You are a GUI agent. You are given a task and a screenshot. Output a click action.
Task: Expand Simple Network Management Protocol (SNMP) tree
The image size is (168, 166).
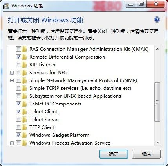[x=12, y=80]
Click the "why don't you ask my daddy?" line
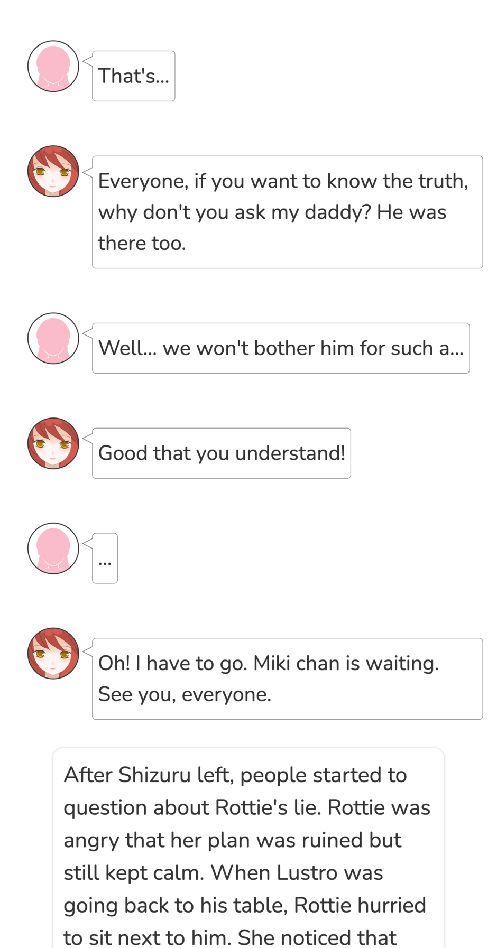This screenshot has width=497, height=948. tap(272, 212)
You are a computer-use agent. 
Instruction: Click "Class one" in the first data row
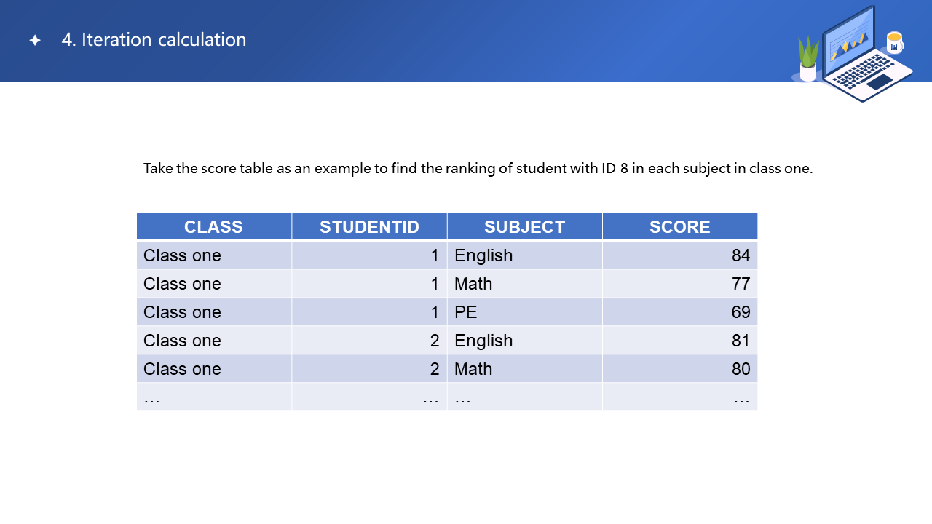tap(182, 255)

# # # # #

### WRITTEN INSTRUCTION
Count the lines in the records above that contain the string "agent", with case counting. Give only the number.

### THE ANSWER
2